We do this in the front end already:

void test_noise(int x, int* in, int* out)
{
     __attribute__((noise("inline(fn) licm wfv-vectorize(4) unroll(4)")))
     for (int i=0; i<16; ++i)
     {
       out[i] = in[i] + fn(x);
     }
}

This results in IR similar to this code:

void test_noise_result(int x, int* in, int* out)
{
   // Code of "fn" (assuming it was loop invariant).
   int F = ...

   out[0-3] = <in[0],in[1],in[2],in[3]> + <F,F,F,F>;
   out[4-7] = <in[4],in[5],in[6],in[7]> + <F,F,F,F>;
   out[8-11] = <in[8],in[9],in[10],in[11]> + <F,F,F,F>;
   out[12-15] = <in[12],in[13],in[14],in[15]> + <F,F,F,F>;
}

Will you be at the LLVM Euro Conference? We will have a lightning talk
and poster on the topic there.

Sadly no, I missed the call for participation. Are the talks going to be
videotaped, or will proceedings be published? Or could you, if possible,
send over a working paper or something similar?

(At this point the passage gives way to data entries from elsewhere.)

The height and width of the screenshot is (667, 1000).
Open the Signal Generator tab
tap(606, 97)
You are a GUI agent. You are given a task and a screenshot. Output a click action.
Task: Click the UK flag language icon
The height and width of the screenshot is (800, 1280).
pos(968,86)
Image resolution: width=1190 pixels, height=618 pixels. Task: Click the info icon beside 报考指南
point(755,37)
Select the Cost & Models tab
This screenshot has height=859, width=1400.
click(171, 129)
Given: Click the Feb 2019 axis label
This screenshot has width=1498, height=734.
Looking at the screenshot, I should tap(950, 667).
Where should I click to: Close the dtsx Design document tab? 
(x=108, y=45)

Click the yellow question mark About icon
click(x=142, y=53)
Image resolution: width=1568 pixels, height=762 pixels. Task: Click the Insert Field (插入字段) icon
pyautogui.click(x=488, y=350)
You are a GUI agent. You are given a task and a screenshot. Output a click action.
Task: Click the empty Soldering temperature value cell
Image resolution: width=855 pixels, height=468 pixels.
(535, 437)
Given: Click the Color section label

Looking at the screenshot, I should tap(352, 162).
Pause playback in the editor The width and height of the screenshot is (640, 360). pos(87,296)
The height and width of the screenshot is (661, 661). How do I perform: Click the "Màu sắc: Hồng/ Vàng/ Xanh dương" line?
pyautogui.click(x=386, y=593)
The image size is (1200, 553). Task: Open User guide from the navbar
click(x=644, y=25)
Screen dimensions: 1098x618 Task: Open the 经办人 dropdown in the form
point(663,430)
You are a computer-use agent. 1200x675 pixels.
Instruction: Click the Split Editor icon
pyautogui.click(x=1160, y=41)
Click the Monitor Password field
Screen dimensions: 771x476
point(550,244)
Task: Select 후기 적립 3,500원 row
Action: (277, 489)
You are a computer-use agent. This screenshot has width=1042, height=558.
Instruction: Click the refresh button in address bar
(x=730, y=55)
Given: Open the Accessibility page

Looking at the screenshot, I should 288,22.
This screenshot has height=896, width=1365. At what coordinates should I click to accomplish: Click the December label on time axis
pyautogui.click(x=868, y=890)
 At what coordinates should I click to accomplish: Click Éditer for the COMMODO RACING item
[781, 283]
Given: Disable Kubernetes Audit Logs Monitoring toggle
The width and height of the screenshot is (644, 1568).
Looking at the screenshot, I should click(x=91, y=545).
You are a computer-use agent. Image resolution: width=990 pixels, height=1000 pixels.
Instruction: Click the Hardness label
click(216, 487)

I don't think that the lightning talks will be videotaped since they are only 5 minutes long - but I may be wrong. There are also no proceedings, and we don't have anything ready except some examples.
However, if you are interested, we could talk about giving you access to an alpha version - it will be open source eventually, anyway.

Cheers,
Ralf

Hi Ralf,

I don't think that the lightning talks will be videotaped since they are only 5
minutes long - but I may be wrong. There are also no proceedings, and we don't
have anything ready except some examples.

the lightning talks will be videotaped. We would also like to put any slides on
the conference web-page (as well as integrating them into the video). If people
have an electronic version of their posters then we would like to put it on the
web-page too.

Ciao, Duncan.

Hi Duncan,

wow, that's a huge effort, great!

Cheers,
Ralf